L'action Christian Dior tombe sous 380 €, un plus bas depuis le Covid
Christian Dior franchit ce mercredi un nouveau seuil symbolique à la baisse, enfonçant un plancher inédit depuis la période du Covid-19. Le titre cède du terrain dans un marché parisien lui-même sous pression, alors que les valeurs de luxe restent exposées à une toile de fond macro-économique dégradée.
Un plus bas depuis 2020 enfoncé alors que le titre glisse sous toutes ses moyennes mobiles
Christian Dior a touché 379,00 € en séance, battant son précédent record à la baisse de 379,60 € inscrit en 2020, lors de la pandémie de Covid-19. Le titre perd 2,82 % par rapport à la clôture de la veille à 390 €, soit un repli de près de 5,8 % sur la semaine. Cette dégradation s'inscrit dans une tendance trimestrielle sévère : le titre cède 15,44 % sur trois mois et près de 20 % sur un an.

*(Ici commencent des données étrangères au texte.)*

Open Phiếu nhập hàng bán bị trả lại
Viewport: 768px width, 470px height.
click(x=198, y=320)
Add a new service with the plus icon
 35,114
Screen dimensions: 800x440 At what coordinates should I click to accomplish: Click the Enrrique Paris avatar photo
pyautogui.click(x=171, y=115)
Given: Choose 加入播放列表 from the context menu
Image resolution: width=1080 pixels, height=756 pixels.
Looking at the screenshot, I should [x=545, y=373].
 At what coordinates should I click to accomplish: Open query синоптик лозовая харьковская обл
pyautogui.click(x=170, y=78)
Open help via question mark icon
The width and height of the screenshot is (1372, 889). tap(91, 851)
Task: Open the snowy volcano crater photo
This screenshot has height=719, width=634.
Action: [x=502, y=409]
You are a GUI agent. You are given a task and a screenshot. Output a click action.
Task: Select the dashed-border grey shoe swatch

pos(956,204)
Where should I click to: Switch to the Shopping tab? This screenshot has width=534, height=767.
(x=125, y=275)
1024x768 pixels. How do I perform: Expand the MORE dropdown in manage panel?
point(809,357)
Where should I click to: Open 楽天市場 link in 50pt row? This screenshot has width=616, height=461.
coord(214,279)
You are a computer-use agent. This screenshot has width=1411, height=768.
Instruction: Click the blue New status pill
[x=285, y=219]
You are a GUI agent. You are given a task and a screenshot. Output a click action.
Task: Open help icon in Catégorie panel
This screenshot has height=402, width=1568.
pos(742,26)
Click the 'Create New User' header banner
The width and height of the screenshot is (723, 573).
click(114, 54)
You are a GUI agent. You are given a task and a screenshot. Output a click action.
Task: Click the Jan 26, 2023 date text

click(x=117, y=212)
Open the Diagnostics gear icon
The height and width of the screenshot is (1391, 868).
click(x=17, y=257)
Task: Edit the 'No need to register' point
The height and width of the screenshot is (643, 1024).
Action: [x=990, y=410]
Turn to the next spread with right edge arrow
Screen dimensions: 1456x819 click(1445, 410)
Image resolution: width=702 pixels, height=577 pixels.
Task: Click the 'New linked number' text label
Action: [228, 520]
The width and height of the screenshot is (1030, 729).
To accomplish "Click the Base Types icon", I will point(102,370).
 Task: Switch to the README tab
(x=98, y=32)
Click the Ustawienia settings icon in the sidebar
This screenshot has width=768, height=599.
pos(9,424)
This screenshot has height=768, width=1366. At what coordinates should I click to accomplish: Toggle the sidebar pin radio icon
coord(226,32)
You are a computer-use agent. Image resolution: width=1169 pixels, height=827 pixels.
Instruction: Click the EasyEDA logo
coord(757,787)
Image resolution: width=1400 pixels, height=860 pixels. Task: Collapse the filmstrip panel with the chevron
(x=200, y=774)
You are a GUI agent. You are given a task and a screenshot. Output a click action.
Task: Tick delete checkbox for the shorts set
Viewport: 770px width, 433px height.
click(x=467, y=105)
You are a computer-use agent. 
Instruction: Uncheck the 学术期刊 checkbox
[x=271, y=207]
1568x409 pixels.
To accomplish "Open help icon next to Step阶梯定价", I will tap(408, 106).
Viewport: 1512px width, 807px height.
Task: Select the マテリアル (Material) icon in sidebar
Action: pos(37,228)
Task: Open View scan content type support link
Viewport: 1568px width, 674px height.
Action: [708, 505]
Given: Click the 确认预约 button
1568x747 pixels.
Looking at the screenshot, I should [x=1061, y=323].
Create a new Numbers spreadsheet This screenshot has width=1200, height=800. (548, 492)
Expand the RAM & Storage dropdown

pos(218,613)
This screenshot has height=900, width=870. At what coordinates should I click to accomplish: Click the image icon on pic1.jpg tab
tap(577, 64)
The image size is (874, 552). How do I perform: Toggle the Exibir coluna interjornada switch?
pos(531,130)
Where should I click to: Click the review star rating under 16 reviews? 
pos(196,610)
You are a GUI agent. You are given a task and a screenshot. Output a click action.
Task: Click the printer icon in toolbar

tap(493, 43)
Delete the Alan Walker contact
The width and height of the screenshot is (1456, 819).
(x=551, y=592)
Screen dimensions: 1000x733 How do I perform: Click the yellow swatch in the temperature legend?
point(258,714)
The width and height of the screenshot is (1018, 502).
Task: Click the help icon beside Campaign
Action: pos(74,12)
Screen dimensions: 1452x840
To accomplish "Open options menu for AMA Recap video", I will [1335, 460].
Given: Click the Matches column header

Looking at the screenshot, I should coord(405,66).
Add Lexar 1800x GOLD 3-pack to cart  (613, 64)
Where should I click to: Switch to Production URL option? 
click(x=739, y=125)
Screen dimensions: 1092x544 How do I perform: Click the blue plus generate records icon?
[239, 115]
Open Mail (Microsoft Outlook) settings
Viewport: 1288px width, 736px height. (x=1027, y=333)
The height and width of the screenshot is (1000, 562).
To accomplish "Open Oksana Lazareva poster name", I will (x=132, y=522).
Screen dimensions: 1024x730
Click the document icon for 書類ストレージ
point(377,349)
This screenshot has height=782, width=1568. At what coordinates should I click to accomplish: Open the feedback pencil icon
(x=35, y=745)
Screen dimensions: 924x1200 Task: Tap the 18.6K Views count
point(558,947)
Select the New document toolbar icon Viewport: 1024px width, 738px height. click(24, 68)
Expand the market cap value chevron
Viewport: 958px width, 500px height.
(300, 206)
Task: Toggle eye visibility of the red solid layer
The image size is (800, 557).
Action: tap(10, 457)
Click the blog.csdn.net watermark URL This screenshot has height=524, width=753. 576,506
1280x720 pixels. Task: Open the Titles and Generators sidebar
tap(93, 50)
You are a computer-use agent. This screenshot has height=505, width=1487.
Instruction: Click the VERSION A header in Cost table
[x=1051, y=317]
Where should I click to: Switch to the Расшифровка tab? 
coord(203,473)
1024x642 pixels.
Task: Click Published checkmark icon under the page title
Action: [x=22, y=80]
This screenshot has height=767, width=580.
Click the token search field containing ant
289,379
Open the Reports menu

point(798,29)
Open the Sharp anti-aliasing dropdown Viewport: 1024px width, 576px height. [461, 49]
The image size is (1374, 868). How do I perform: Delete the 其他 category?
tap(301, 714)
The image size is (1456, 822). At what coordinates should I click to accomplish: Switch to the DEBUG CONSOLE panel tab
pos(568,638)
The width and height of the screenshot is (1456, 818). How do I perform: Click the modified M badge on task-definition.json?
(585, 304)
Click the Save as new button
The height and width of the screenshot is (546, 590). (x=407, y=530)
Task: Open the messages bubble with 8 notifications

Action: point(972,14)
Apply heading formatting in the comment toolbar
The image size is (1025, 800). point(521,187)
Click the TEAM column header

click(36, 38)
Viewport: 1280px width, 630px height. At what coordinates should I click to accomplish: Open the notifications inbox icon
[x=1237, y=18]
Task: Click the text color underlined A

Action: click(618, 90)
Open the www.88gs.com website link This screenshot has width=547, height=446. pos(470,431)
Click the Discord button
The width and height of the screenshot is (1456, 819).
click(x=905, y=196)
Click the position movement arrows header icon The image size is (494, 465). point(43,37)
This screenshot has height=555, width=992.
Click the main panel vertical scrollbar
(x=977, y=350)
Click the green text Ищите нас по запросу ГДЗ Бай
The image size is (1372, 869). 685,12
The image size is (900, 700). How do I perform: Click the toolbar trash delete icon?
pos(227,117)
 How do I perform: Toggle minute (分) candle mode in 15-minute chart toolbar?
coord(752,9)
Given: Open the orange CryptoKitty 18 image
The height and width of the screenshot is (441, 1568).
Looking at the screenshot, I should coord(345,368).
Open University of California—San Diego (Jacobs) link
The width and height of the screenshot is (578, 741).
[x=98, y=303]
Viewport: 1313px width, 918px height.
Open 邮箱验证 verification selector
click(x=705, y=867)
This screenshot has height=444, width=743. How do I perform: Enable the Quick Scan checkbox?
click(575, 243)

La configuration graphique est tout aussi éloquente : le cours évolue largement en dessous de sa MM20 à 408,00 € (écart de 7,11 %) et de sa MM50 à 429,55 € (écart de 11,77 %), tandis que la MM200 à 481,18 € se situe plus de 21 % au-dessus du cours actuel. Ces trois moyennes mobiles forment un plafond technique empilé qui confirme la dynamique baissière de moyen et long terme. Le RSI à 33 s'approche de la zone de survente, sans y être encore pleinement ancré, tandis que le MACD reste en territoire négatif avec un histogramme à -1,19, signalant une pression vendeuse toujours présente.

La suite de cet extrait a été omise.